Think about it: Compare how Joab dealt with Absalom and Amasa with how David dealt with Shimei.
Read 2 Samuel 20:14-22
How was disaster thwarted by a wise woman in Abel?
Compare this passage to another time a woman stepped in to stop unnecessary bloodshed in 1 Samuel 25:23-31.
The rebellion of Sheba was short-lived as he was quickly betrayed by the people of Abel to save their own lives. While people willingly followed Sheba in rebellion, when their loyalty was challenged, it proved weak and self-seeking. The woman in Abel, seeing her city besieged, realized that the cause of Sheba was not worth dying for. For his part, Joab proved to be practical and relented from further bloodshed once the leader of the weak insurrection was handed over to him.
We live in an age where outrage is expected. People quickly cling to new causes that feed their anger and frustration. One only needs to look at a social media feed to see how quickly people can become hateful or even violent to someone who presents or represents a threat to their thinking, feelings, or physical desires. We have seen how selfish attitudes have led to violence, anger, and division within our own nation.
Compare and contrast Sheba and Absalom’s rebellion. How did both men convince people to follow them?
What movements or people use similar strategies to gain followers?

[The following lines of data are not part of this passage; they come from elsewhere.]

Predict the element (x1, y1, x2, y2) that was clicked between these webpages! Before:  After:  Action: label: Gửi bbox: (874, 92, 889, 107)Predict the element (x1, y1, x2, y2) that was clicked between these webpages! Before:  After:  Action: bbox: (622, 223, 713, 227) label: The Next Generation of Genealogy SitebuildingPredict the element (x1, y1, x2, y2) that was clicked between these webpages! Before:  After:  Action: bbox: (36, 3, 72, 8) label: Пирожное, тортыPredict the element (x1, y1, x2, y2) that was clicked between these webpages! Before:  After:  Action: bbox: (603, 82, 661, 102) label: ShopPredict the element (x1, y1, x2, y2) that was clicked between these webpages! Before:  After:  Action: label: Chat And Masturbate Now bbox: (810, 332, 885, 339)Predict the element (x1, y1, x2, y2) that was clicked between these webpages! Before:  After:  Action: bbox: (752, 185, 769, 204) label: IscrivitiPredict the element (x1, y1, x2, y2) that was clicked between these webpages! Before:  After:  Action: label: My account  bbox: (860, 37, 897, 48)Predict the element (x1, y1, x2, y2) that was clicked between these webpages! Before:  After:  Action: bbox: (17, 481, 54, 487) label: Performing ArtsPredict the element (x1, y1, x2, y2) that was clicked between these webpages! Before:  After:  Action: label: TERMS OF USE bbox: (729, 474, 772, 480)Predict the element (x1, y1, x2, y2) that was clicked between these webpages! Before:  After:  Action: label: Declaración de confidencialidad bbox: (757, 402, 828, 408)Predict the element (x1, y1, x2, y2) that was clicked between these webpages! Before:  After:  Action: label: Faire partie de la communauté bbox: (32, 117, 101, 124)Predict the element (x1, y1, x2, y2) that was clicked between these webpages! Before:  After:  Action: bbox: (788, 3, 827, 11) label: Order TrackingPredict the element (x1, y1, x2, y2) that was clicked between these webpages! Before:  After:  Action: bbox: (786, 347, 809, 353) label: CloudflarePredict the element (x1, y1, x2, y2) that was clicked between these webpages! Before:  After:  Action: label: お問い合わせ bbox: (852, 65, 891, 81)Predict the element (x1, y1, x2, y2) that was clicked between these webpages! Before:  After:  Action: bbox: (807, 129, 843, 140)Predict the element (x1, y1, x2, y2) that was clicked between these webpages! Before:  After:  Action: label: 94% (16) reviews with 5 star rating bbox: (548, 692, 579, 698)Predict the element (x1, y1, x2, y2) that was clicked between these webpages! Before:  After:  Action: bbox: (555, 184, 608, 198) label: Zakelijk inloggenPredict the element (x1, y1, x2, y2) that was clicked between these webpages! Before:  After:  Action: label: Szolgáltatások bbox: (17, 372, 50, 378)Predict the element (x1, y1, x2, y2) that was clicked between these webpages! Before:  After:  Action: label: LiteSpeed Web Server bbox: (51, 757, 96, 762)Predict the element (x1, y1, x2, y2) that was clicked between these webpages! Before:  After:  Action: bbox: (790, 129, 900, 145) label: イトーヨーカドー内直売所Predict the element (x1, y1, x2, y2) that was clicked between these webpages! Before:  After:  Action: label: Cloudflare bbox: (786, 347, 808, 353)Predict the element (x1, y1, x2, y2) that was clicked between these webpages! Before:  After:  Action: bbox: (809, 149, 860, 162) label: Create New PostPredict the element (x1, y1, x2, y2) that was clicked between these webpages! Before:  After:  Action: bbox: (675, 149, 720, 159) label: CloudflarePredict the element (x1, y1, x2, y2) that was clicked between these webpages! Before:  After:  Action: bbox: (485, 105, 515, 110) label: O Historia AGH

As we close the section on rebellion in David’s kingdom, we must consider what this history tells us about our own relationship with God. While we may want to identify with David as the righteous man who is surrounded by evil, we are more like the willingly rebellious Israelites. We live in a state of rebellion against God as we refuse to be let him rule our hearts and minds. It is only when we believe, repent, and are baptized for the forgiveness of our sins that we can begin to walk in obedience to the rightful king of creation.
Read Psalm 107. How does God react to the rebellions described in this passage?
How do David’s reactions to his rebellious people compare to God’s treatment of His rebellious people?
Read Ephesians 5:1-20 (or the whole chapter if you have time!) What does a life in submission to God look like?
What are some ways that you still think or act in rebellious (i.e. sinful) ways? Create a plan to break the patterns that lead to sin.